Plane-sharing service takes off in Japan

The Yomiuri Shimbun
Air Share Inc. Chief Executive Officer Hiroya Shindo stands in front of an aircraft in Obihiro, Hokkaido, on Nov. 13.

Air Share Inc., a start-up in Obihiro, Hokkaido, has launched an aviation service that connects small, unused aircraft with pilots looking for work and tourists who want to take a scenic flight.

The service, similar to a car-sharing service, is said to be the first of its kind in Japan.
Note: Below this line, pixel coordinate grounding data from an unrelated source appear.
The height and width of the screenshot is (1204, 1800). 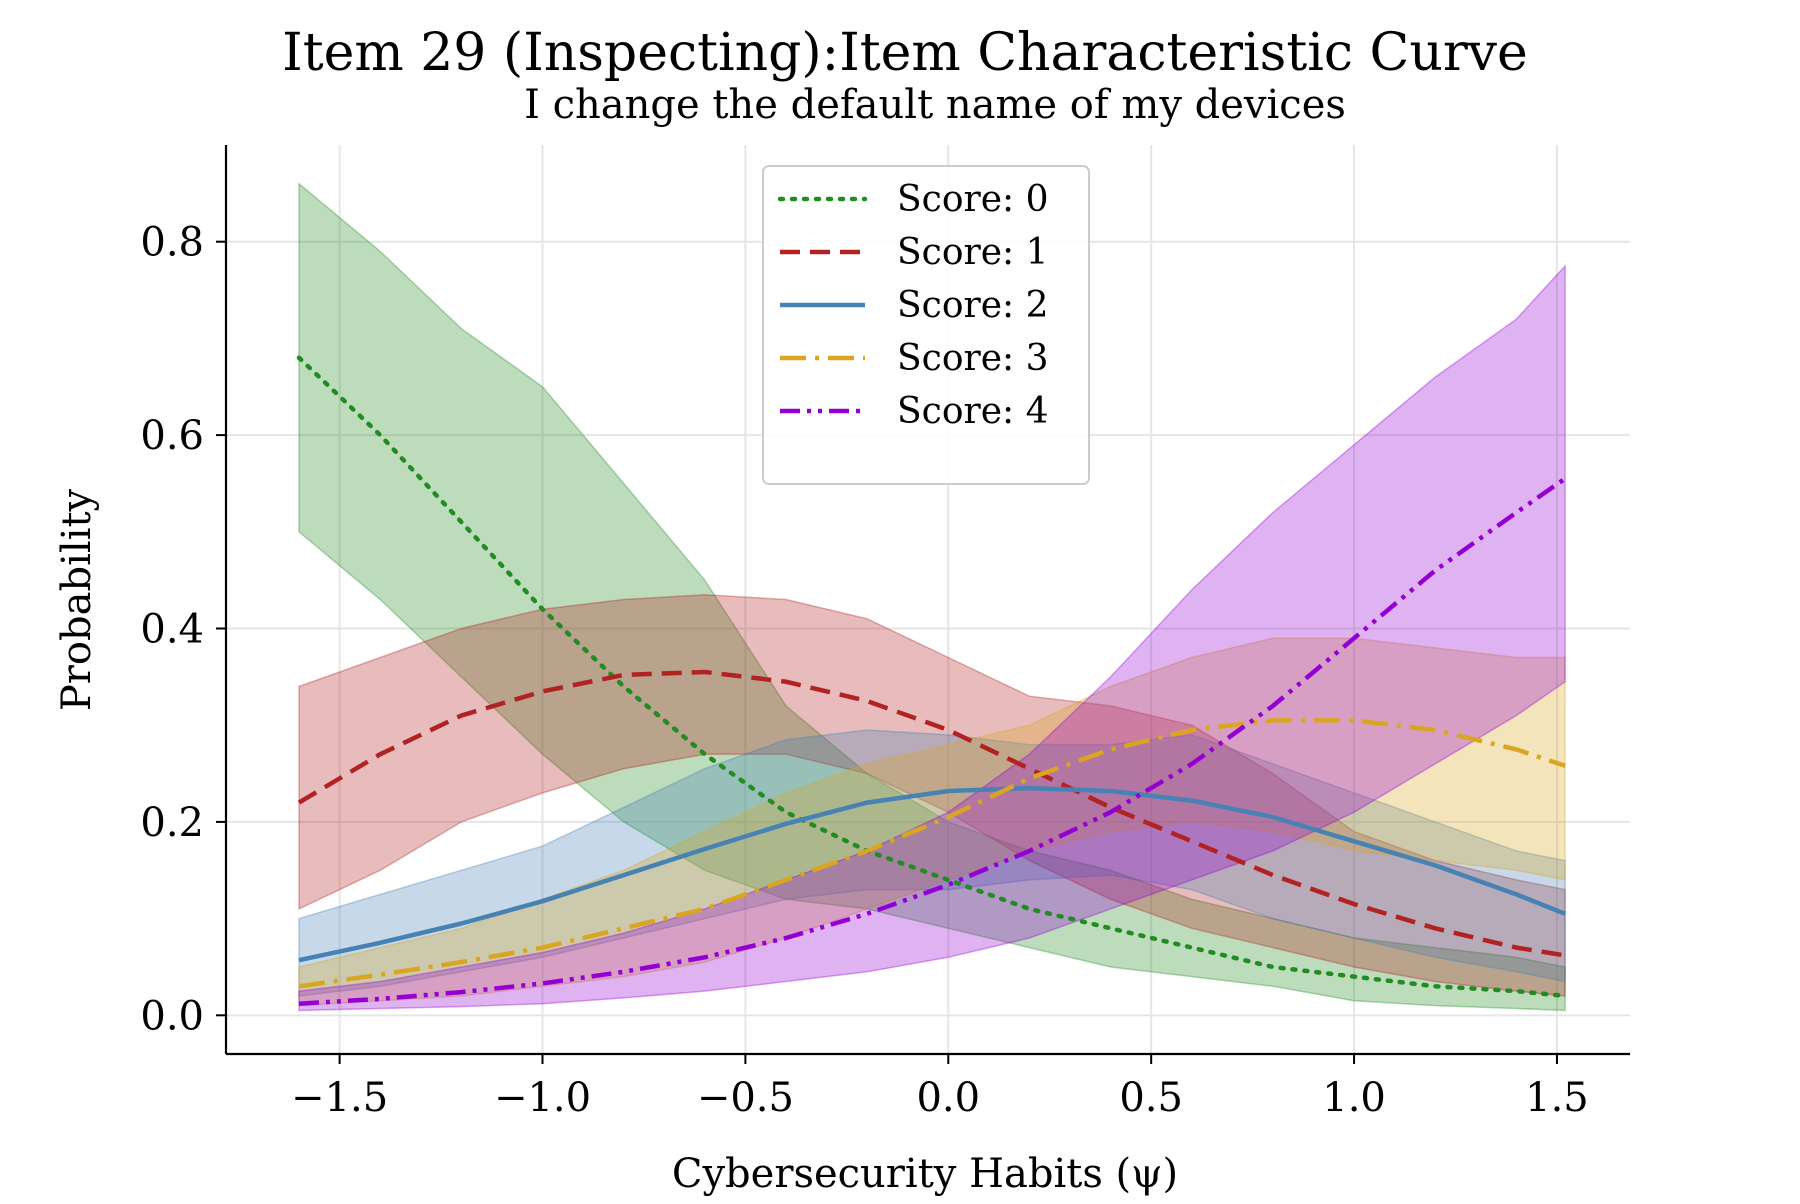 What do you see at coordinates (746, 1098) in the screenshot?
I see `x-tick-label: −0.5` at bounding box center [746, 1098].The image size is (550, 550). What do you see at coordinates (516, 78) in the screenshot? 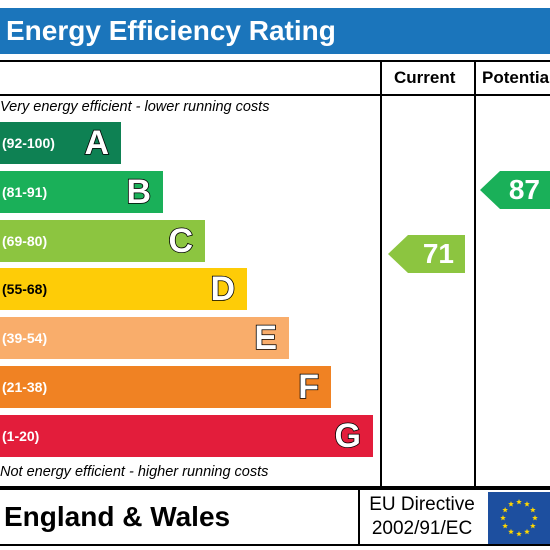
I see `potential-column-header: Potential` at bounding box center [516, 78]. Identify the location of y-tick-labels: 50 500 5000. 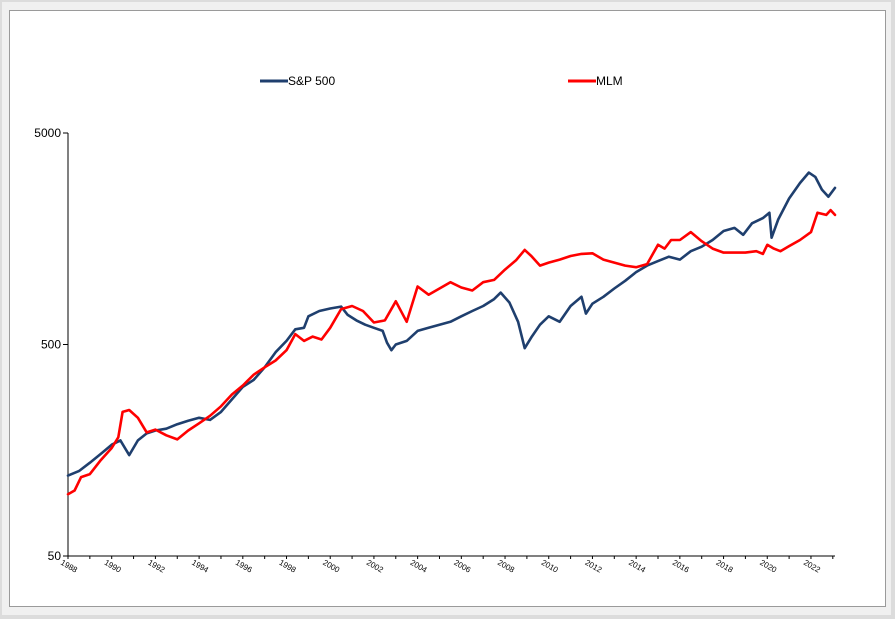
(48, 344).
Air Share Chief Executive Officer Hiroya Shindo said the service is aimed at “connecting pilots who want to earn a little extra money and travelers who want to be able to travel freely, with small planes that are currently unused.”

As part of the service, customers can select a route that does not exist for current commercial flights at departure time of their choice.

For example, a one-way flight between Tokyo and Noto, Ishikawa Prefecture, costs about ¥40,000 per person. A flight to enjoy a view of the Northern Alps region, a mountain range in central Japan, is offered at an airport in Komaki, Aichi Prefecture, at about the same price.

Around 60% of the about 700 small aircraft registered in Japan are unused. By putting these aircraft to use, it will allow the owners as well as pilots to earn extra income.

Air Share started its service on a trial basis in January 2020 after the Land, Infrastructure, Transport and Tourism Ministry approved the company’s application. The service is now operating in full force with 32 pilots and 30 small planes and helicopters registered at its bases in Tokyo, Nagoya, Osaka, Naha and other cities.